Satisfied with 90 percent
According to Bloomberg, the creditor is satisfied with ‘only’ 90 percent of the amount to which he or she is entitled. It is striking that the creditor in question also chooses to have himself paid out in Bitcoin, instead of in fiat money. With this, the person in question gets his money back from the fallen exchange platform about nine years later.
This is a stroke of luck for the market, as it means that the Bitcoin in question will not be sold. Normally, the trustee would have to sell the Bitcoin and then pay the creditor in fiat money.
In this case, the creditor chooses Bitcoin, possibly because he or she wants to arrange the sale himself. Other creditors have until March 10 to make a choice about their own situation. If they opt for ‘early payment’, they will receive their funds again in September.
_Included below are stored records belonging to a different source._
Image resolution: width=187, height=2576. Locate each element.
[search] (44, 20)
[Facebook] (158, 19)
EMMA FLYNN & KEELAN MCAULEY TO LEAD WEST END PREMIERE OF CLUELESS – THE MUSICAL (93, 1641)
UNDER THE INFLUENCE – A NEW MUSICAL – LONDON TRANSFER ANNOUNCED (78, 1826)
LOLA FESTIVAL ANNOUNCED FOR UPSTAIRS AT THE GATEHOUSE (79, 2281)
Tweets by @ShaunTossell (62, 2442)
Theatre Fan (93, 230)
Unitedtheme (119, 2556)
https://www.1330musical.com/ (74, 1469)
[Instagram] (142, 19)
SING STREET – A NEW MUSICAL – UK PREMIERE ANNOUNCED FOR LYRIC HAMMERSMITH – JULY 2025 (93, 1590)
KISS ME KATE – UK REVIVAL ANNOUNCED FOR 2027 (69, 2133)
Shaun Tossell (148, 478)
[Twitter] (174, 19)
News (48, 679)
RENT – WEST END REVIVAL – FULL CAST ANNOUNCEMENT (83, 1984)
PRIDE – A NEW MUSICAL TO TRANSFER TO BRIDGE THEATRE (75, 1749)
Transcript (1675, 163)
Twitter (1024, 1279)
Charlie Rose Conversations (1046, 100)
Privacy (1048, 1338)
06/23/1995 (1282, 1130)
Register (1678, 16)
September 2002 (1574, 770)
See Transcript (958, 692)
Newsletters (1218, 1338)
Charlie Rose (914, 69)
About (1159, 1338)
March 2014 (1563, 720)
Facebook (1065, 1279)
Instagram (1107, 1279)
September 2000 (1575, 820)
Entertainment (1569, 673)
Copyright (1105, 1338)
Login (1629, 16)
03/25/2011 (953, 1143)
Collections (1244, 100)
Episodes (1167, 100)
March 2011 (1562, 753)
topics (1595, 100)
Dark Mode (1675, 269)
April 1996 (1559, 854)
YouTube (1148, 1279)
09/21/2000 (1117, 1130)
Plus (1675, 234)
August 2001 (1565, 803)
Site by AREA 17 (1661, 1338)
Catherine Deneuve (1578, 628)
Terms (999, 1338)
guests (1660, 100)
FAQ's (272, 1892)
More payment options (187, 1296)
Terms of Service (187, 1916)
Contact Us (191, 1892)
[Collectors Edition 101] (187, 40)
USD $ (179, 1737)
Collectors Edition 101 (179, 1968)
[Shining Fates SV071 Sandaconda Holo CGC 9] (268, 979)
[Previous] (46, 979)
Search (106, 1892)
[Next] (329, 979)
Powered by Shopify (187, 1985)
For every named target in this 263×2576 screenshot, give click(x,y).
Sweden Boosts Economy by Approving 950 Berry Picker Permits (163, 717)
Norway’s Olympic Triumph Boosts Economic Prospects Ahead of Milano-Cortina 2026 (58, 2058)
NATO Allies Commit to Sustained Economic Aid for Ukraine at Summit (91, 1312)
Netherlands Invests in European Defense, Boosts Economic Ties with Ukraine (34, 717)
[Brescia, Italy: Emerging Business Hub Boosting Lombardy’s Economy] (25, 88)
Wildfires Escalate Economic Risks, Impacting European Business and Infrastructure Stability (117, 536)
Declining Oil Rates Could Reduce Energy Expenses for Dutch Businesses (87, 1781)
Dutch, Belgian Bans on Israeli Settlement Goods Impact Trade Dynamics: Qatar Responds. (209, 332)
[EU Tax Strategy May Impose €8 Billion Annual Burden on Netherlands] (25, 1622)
On Jan. 6, Mt.Gox trustee Nobuaki Kobayashi announced that creditors must respond by the March 10 deadline. If they don’t, they have to bring a lot of paperwork to the office in Japan and they will be paid in Japanese yen. That is probably not really an attractive option for most creditors.
Mt. Gox was the largest crypto exchange in the world for a long time before it ran into trouble and went bankrupt in 2014. At the time, the exchange platform was managing over 750,000 Bitcoin for its clients, all of which were stolen. In that theft, 100,000 of their own Bitcoin was also stolen.
Part of that Bitcoin has now been recovered. At the time of the theft, the Bitcoins were worth about $473 million, while they currently sell for around $20 billion. Many of the creditors have therefore become richer over the years.